I'm working on deriving this recurrence relation in the form $O(n^d)$ for some value of d:
$B(n) = 5\cdot B(\frac{n}{3}) + cn^2$
The initial condition is:
$B(1) = c$
I'm having trouble incorporating the n^2 into my derivation. This is what I have so far:
We set $n = 3^k$
$5^k(1 + \frac{5}{3} + (\frac{5}{3})^2 + ... + (\frac{5}{3})^k$
Which leads to $3^k\cdot (\frac{10}{3})^k$ -> $5^k = 5^{log_3n}$ -> $log_{3}n = k$
Not sure how to derive the final running time to be $O(n^d)$. Any help would be appreciated!

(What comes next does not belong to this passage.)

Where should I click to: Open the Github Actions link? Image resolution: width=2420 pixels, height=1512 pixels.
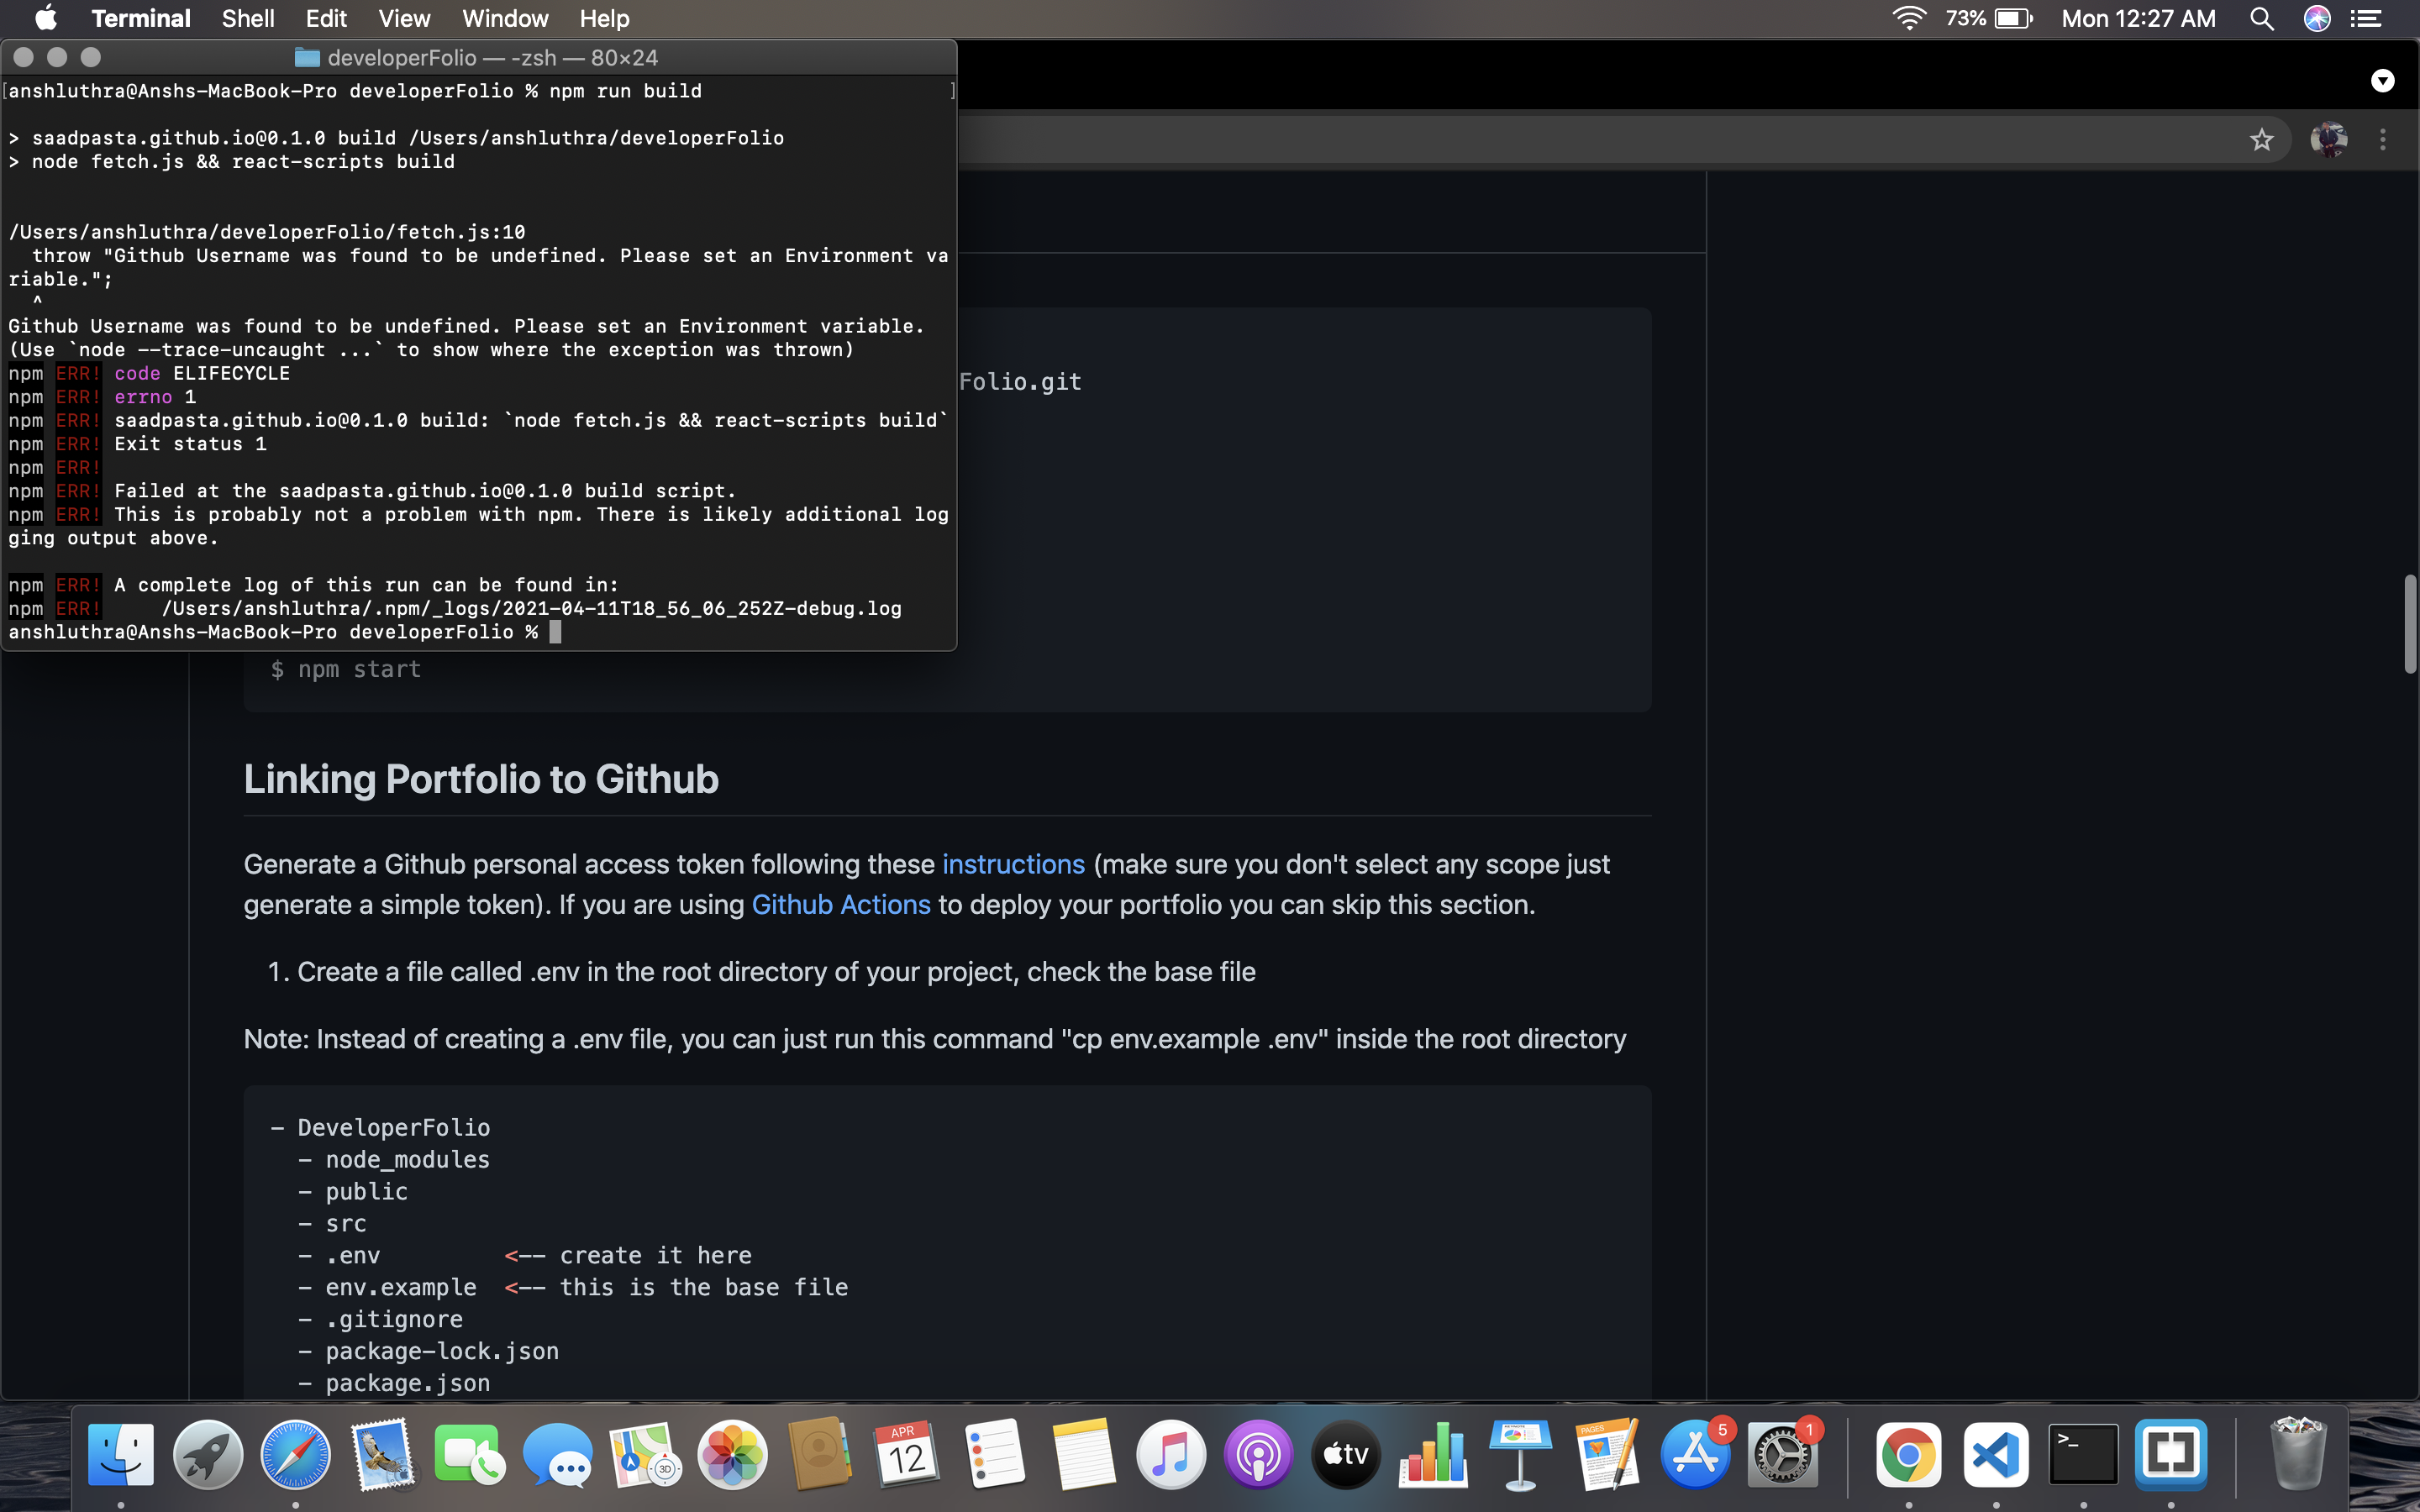(841, 905)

\begin{equation} \begin{split} B(n) &= 5B(\frac{n}{3}) + cn^2 \\ &= 5(5B(\frac{n}{3^2}) + c(\frac{n}{3})^2) + cn^2 \\ &= 5^2B(\frac{n}{3^2}) + c[5(\frac{n}{3})^2 + n^2] \\ &= 5^2(5B(\frac{n}{3^3}) + c(\frac{n}{3^2})^2) + c[5(\frac{n}{3})^2 + n^2] \\ &= 5^3B(\frac{n}{3^3}) + c[5^2(\frac{n}{3^2})^2 +5(\frac{n}{3})^2 + n^2] \\ &= \vdots \\ &= 5^kB(\frac{n}{3^k}) + c[5^{k-1}(\frac{n}{3^{k-1}})^2 + \ldots +5(\frac{n}{3})^2 + n^2]\\ &= 5^kB(\frac{n}{3^k}) + cn^2 \sum_{i=0}^{k-1} 5^i(\frac{1}{3^i})^2 \\ &= 5^kB(\frac{n}{3^k}) + cn^2 \sum_{i=0}^{k-1} (\frac{5}{3^2})^i \\ &= 5^kB(\frac{n}{3^k}) + cn^2 \frac{1-(\frac{5}{9})^k}{1- \frac{5}{9}} \end{split} \end{equation}
But $B(1) = c$ hence for $k=\log_3 n$ $$B(n) = 5^{\log_3 n}c + \frac{9}{4} cn^2 (1-(\frac{5}{9})^{\log_3 n})$$ It seems that the dominating term is $O(n^2)$.